The time dependence of flow as a function of the RNAPII density (fundamental diagrams) for $h=1$. The total number of cells $N=12020$ (the number of introns = 100, the number of automaton cells per exon = 20, the ratio of the length of an intron to that of an exon = 5), $h=1$ (cell/step), $w_0=10$, $\epsilon =2$. (a) $t=1$ steps, (b) $t=10$ steps, (c) $t=50$ steps, (d) $t=500$ steps, (e) $t=10000$ steps.

Figure 7

The time dependence of flow as a function of the RNAPII density (fundamental diagrams) for $h=2$. The total number of cells $N=12020$ (the number of introns = 100, the number of automaton cells per exon = 20, the ratio of the length of an intron to that of an exon = 5), $h=2$ (cells/step), $w_0=10$, $\epsilon =2$. (a) $t=1$ steps, (b) $t=10$ steps, (c) $t=50$ steps, (d) $t=500$ steps, (e) $t=10000$ steps.

Figure 8

The parameter $h$ dependence of flow as a function of the RNAPII density at $t=2000$ steps.

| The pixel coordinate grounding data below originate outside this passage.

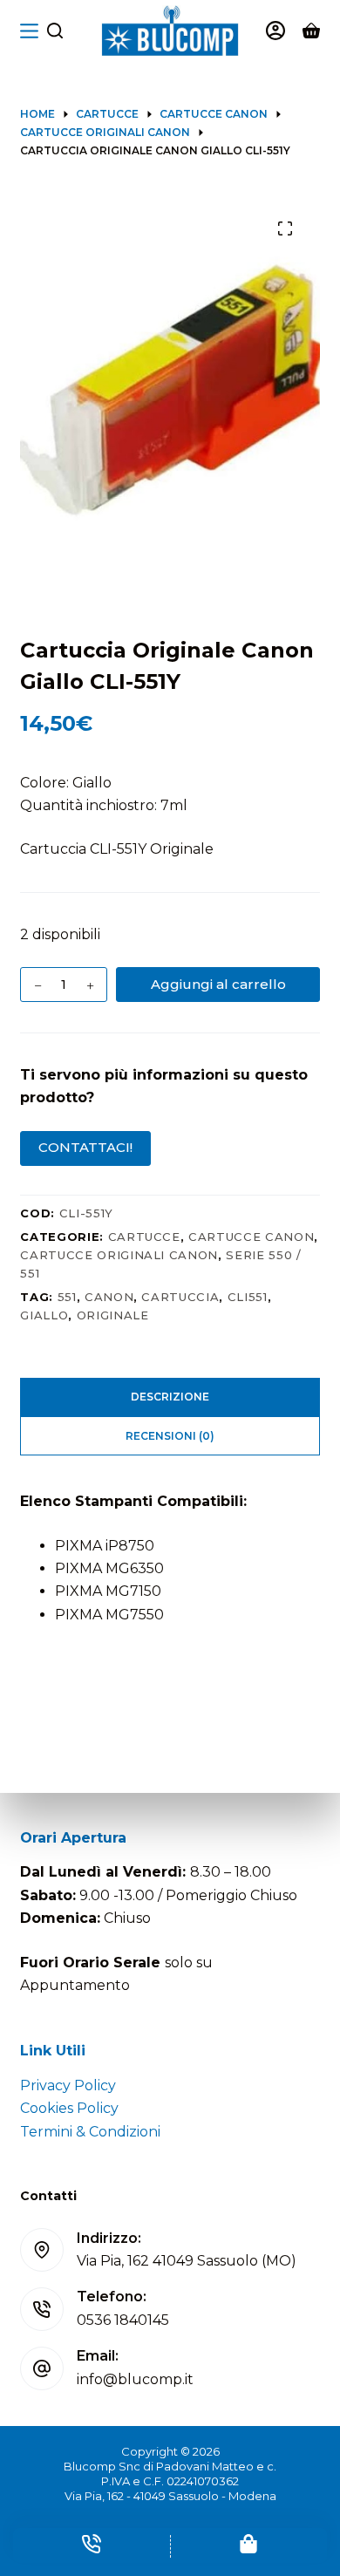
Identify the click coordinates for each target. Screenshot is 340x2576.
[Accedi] (275, 30)
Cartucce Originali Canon (119, 1255)
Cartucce (144, 1237)
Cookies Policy (69, 2108)
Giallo (44, 1315)
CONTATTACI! (85, 1147)
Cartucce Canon (251, 1237)
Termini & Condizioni (90, 2131)
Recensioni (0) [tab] (170, 1435)
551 (67, 1297)
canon (109, 1297)
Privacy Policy (68, 2085)
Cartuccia (180, 1297)
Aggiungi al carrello (218, 984)
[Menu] (29, 31)
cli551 (248, 1297)
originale (113, 1315)
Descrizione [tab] (170, 1396)
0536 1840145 (123, 2320)
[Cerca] (55, 30)
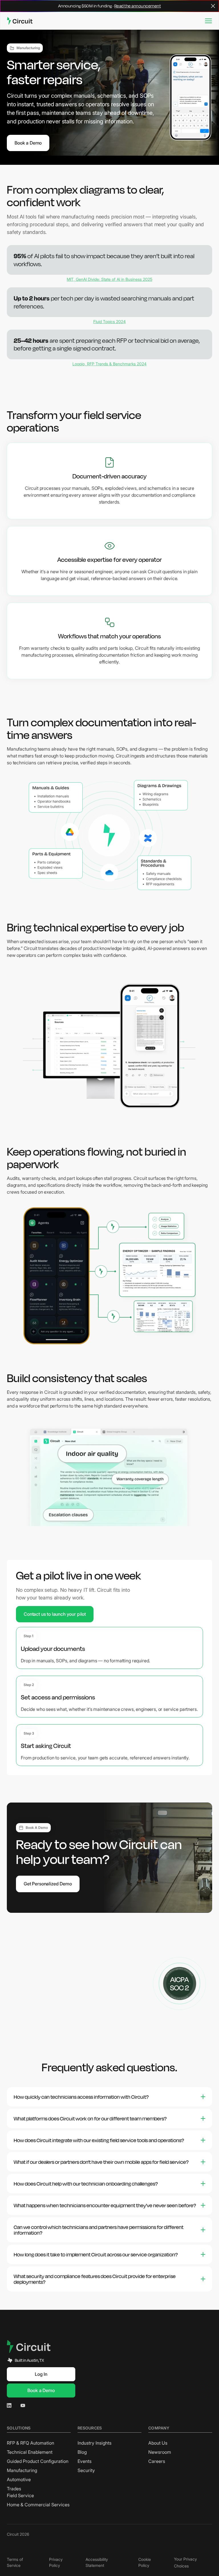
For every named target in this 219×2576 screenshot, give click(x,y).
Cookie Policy (144, 2562)
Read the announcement (137, 5)
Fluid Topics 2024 (109, 321)
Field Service (20, 2495)
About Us (157, 2443)
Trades (14, 2488)
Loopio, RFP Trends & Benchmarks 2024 (109, 363)
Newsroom (159, 2452)
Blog (82, 2452)
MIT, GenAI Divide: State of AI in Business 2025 (109, 279)
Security (86, 2470)
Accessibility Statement (97, 2562)
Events (85, 2461)
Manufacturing (22, 2470)
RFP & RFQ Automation (30, 2443)
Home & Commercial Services (38, 2504)
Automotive (19, 2479)
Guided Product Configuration (37, 2461)
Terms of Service (15, 2562)
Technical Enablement (29, 2452)
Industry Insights (94, 2443)
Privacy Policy (55, 2562)
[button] (208, 21)
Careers (156, 2461)
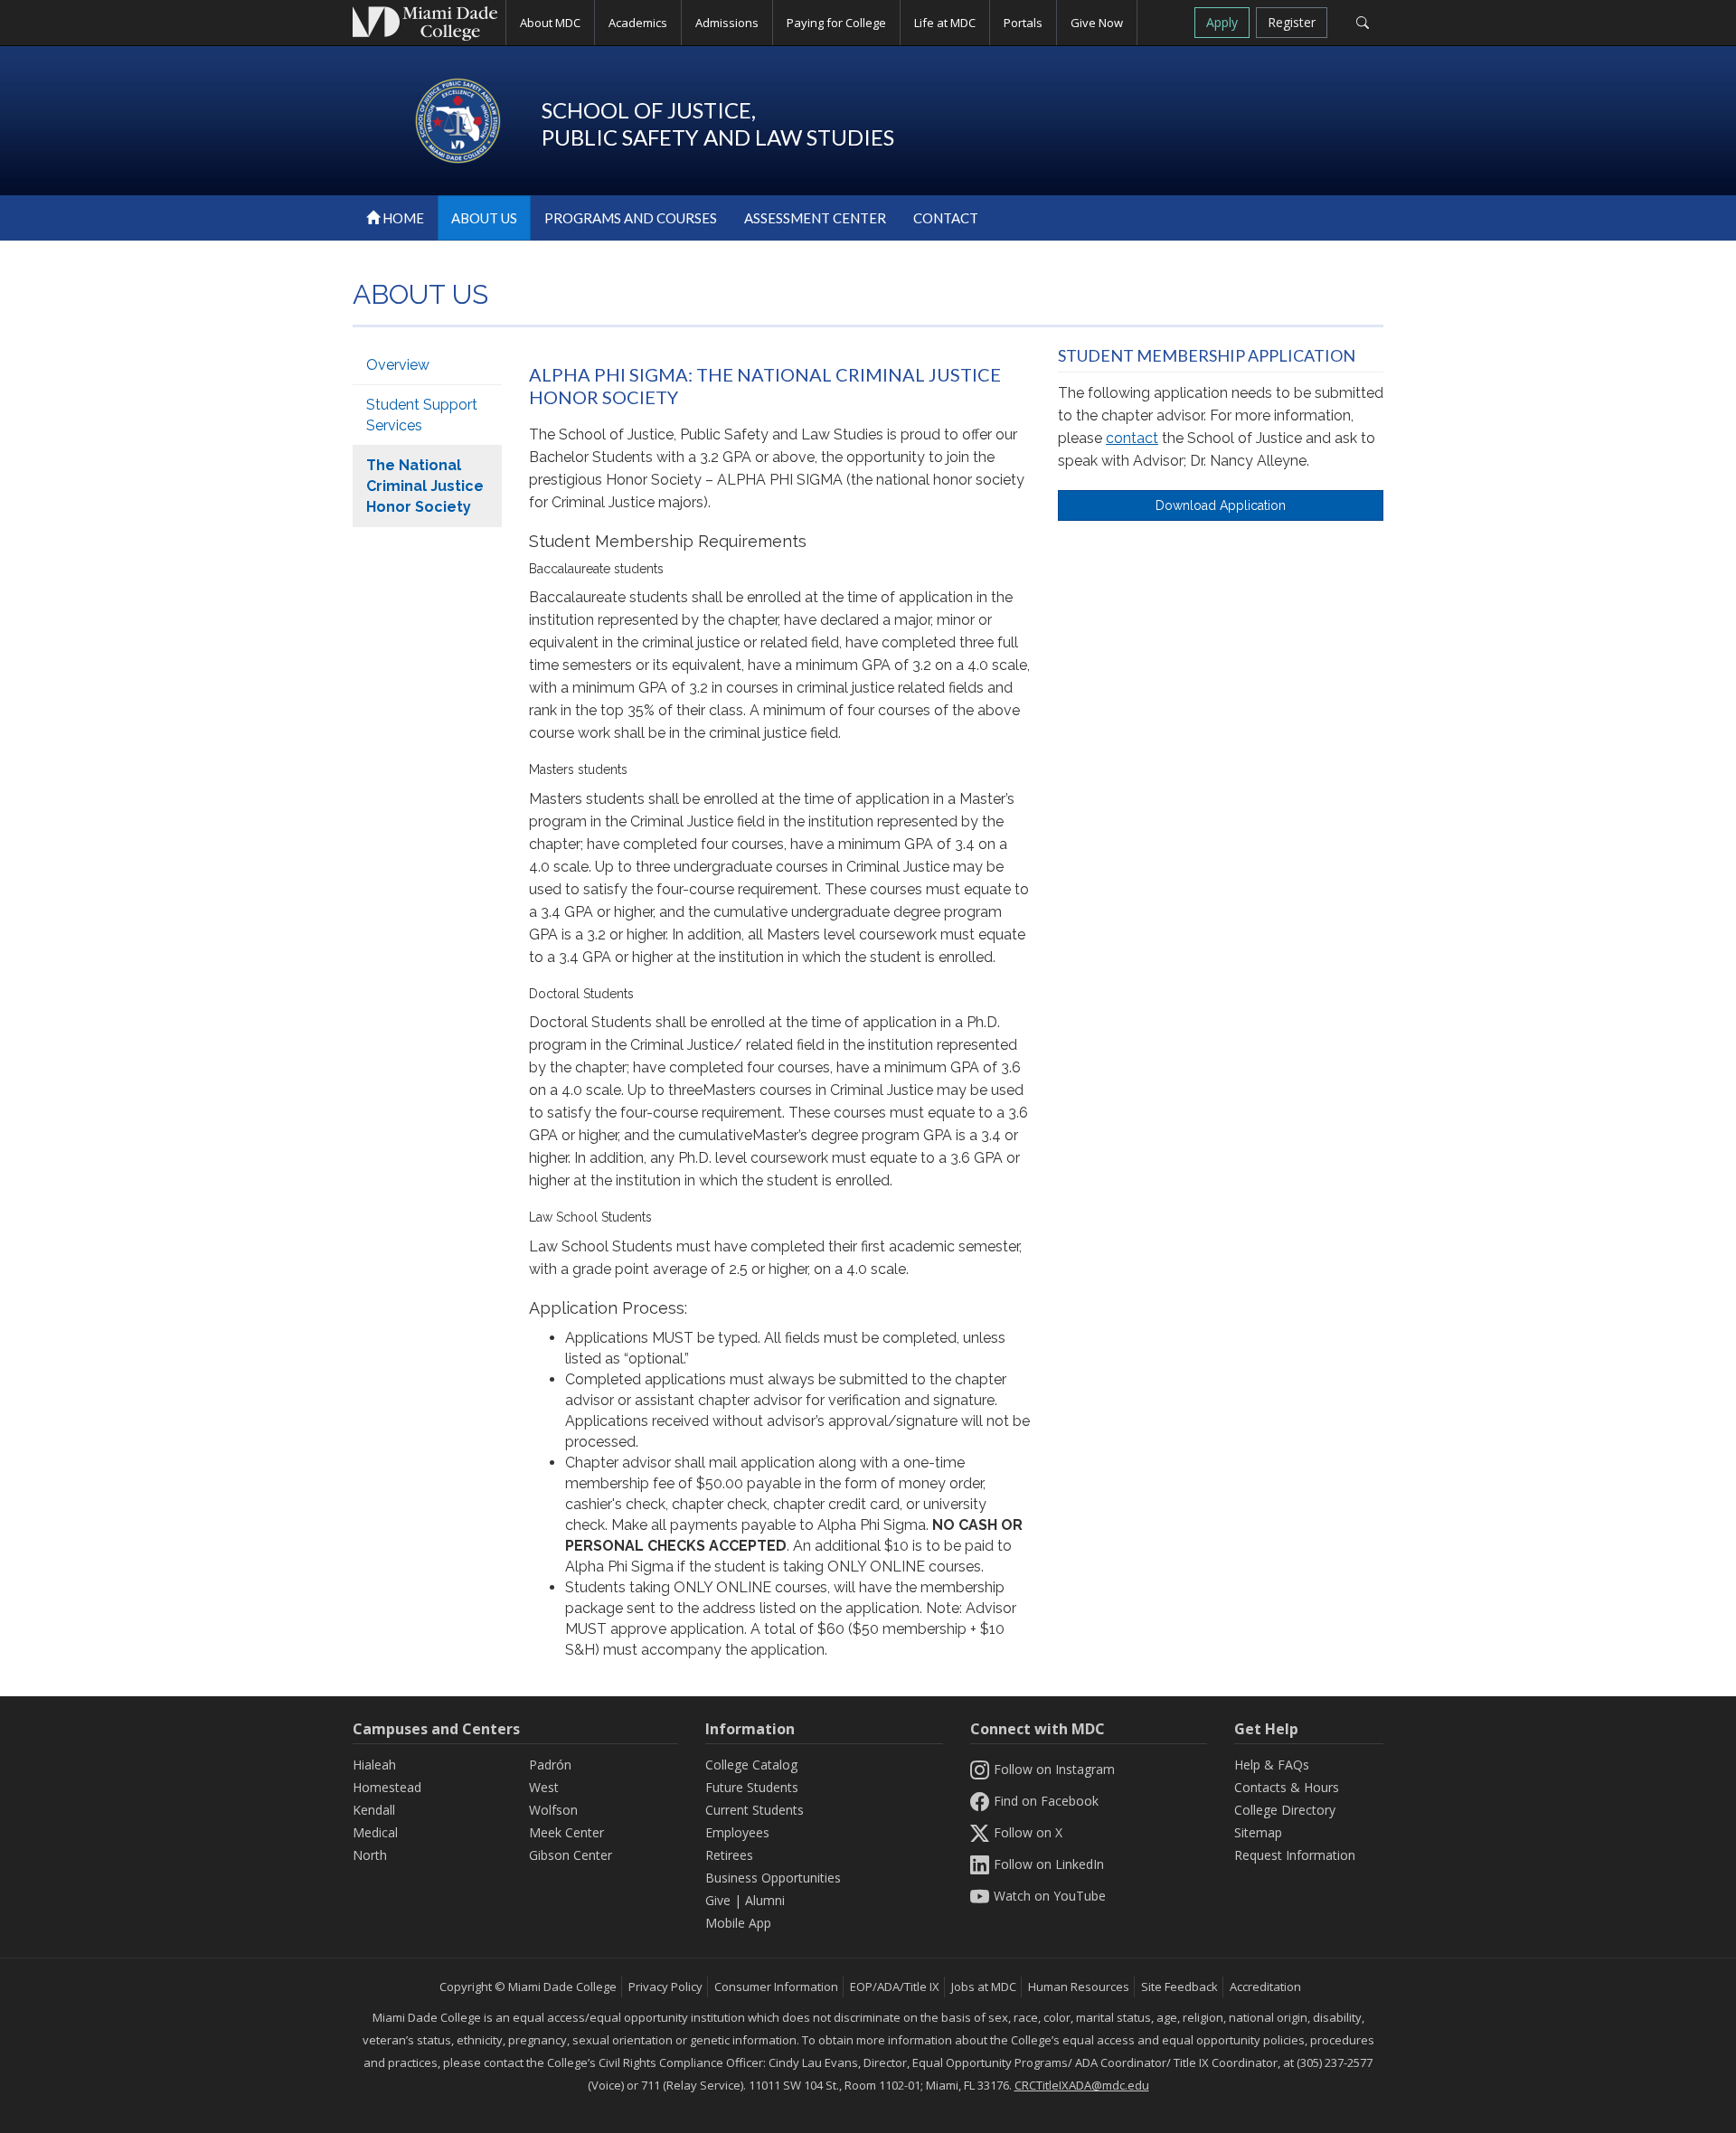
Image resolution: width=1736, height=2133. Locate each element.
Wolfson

The other parameters are the same as those in Fig. 6. (a) $h=1$ (cell/step), (b) $h=2$ (cells/step), (c) $h=3$ (cells/step), and (d) $h=4$ (cells/step).

Figure 9

Comparison RNAPII density profiles obtained from the experiment and simulation with different models. The position on the chromosome is given at the bottom. The gene length of the SAMD4A gene is 221.209 kbp from the TSS (chromosomal position 54,104,387) to the terminus (chromosomal position 54,325,595). The introns are denoted by the red bars, the exons are in yellow, and the highly enriched CTCF-cohesin binding sites are denoted by the green rings. (a) The experimental results of CTCF enrichment at $t=0$ (min) after stimulation and RNAPII density at $t=0$ and $t=30$ (min) [3]. (b) The simulation result of RNAPII density at $t=30$ (min) based on the model without taking into account the 3D diffusion at CTCF enriched positions [8]. It provides an agreement with the experimental results overall but fails to explain the experimental result of RNAPII enrichment at the positions indicated by red arrows at $P4$ and $P5$, when the leading RNAPII reaches at position $L$ (indicated by black arrow) along the DNA template. The RNAPII (the blue sphere) is the leading one (at $\mu$ in the Gaussian distribution) that is immediately activated by the stimulation, not the maximum of the distribution, because the beginning of the increase in the abundance of the pre-mRNA synthesized by the leading RNAPII is experimentally detectable [3]. (c) The simulation result of RNAPII density at $t=30$ (min) based on the model with taking into account the 3D diffusion at CTCF enriched position between $P1$, $P2$, $P3$, and $P4$. Here the jump probability from TSS to the transient points are the same: $p$ = 0.2. It is in agreement with experimental result of RNAPII enrichment at the position indicated by red arrows at $P4$ and $P5$. The blue spheres indicate the leading RNAPII in the distribution.